_WRITTEN EXERCISE_:
Copy the whole piece about the World Bank and fossil-fuel money word for word, keeping every line the same.

_EXTRACT TO READ_:

------------------------------------------------------------------------

Economy and Financial Affairs
- Thu Dec 06 2007
Source:
Alter-Eco / TNI *
The World Bank is one of the largest public sources of funds for the fossil-fuel industry. They also are one of the largest public brokers of carbon trades. And now the Bank may help oversee the $50 billion or so that will be needed for countries to adapt to climate change. Can you say "conflict of interest"?
From 1992 through late 2004, the World Bank Group approved $11 billion in financing for 128 fossil-fuel extraction projects in 45 countries. Recent studies show the World Bank Group's investments in fossil fuels rose by 93% between 2005 and 2006.
The Bank now controls $2 billion deposited in their ten carbon funds. The “commission” the Bank charges to broker these transactions is now estimated to be 13%, which, if true, would bring the World Bank’s commission thus far to $260 million.

------------------------------------------------------------------------

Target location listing

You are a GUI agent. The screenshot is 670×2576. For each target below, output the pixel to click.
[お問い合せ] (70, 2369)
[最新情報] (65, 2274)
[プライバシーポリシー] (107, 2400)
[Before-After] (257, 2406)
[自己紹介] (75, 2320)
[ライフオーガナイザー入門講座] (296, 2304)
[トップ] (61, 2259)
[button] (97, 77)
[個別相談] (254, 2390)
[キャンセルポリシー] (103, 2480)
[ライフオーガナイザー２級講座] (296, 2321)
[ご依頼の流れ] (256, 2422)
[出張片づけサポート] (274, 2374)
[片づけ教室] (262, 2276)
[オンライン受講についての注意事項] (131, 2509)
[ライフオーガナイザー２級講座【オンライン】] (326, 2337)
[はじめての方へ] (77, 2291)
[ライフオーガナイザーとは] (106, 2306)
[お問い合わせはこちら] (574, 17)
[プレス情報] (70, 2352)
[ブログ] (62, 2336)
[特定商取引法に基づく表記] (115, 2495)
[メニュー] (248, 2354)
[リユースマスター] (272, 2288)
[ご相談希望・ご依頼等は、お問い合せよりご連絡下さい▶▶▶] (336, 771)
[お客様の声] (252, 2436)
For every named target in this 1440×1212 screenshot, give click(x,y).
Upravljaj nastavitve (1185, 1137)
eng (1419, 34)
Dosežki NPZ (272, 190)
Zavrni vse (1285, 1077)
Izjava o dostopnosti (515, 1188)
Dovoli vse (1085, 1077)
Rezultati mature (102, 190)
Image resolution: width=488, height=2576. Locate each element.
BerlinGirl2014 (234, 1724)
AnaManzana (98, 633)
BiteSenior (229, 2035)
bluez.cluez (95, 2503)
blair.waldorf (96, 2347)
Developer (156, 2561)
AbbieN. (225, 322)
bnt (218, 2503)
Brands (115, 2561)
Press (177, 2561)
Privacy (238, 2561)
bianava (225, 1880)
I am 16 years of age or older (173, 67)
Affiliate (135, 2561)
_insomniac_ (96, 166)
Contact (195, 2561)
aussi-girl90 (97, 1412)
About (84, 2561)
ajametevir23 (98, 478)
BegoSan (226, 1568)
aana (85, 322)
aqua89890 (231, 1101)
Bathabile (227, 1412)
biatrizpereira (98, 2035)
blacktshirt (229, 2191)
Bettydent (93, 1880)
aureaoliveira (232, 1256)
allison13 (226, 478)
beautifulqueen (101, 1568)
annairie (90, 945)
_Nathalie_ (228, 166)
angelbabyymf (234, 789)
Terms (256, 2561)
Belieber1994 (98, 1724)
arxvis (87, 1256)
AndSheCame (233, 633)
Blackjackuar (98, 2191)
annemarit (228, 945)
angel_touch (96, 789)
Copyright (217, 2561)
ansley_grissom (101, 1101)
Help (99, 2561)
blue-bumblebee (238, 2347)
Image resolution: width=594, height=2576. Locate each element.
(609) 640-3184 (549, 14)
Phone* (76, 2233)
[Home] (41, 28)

------------------------------------------------------------------------

_SOLUTION TO THE EXERCISE_:
Economy and Financial Affairs
- Thu Dec 06 2007
Source:
Alter-Eco / TNI *
The World Bank is one of the largest public sources of funds for the fossil-fuel industry. They also are one of the largest public brokers of carbon trades. And now the Bank may help oversee the $50 billion or so that will be needed for countries to adapt to climate change. Can you say "conflict of interest"?
From 1992 through late 2004, the World Bank Group approved $11 billion in financing for 128 fossil-fuel extraction projects in 45 countries. Recent studies show the World Bank Group's investments in fossil fuels rose by 93% between 2005 and 2006.
The Bank now controls $2 billion deposited in their ten carbon funds. The “commission” the Bank charges to broker these transactions is now estimated to be 13%, which, if true, would bring the World Bank’s commission thus far to $260 million.